We have a problem: depth_field has dimensions in $j$, $i$ -- a rectilinear grid -- but we need to change to curvilinear grid (lat/lon).

Firstly, "XC" and "YC" in depth_field are the lon and lat coordinates, respectively.

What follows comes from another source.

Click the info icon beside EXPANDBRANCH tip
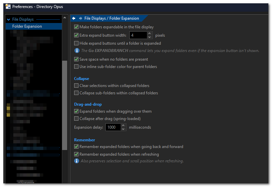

Ensure that we have lat/lon coordinates as follows:

In [26]:
depth_field_latlon = depth_field.assign_coords(lat=depth_field.YC, lon=depth_field.XC)
wet_field_latlon = wet_field.assign_coords(lat=wet_field.YC, lon=wet_field.XC)

In [27]:
source_grid = {
    'lon': depth_field_latlon.lon,
    'lat': depth_field_latlon.lat
}

target_grid = {
    'lon': ds_6km.lon, # change this based on the target dataset
    'lat': ds_6km.lat
}

regridder = xe.Regridder(source_grid, target_grid, method='bilinear', extrap_method='nearest_s2d', ignore_degenerate=True)
depth_field_interpolated = regridder(depth_field_latlon)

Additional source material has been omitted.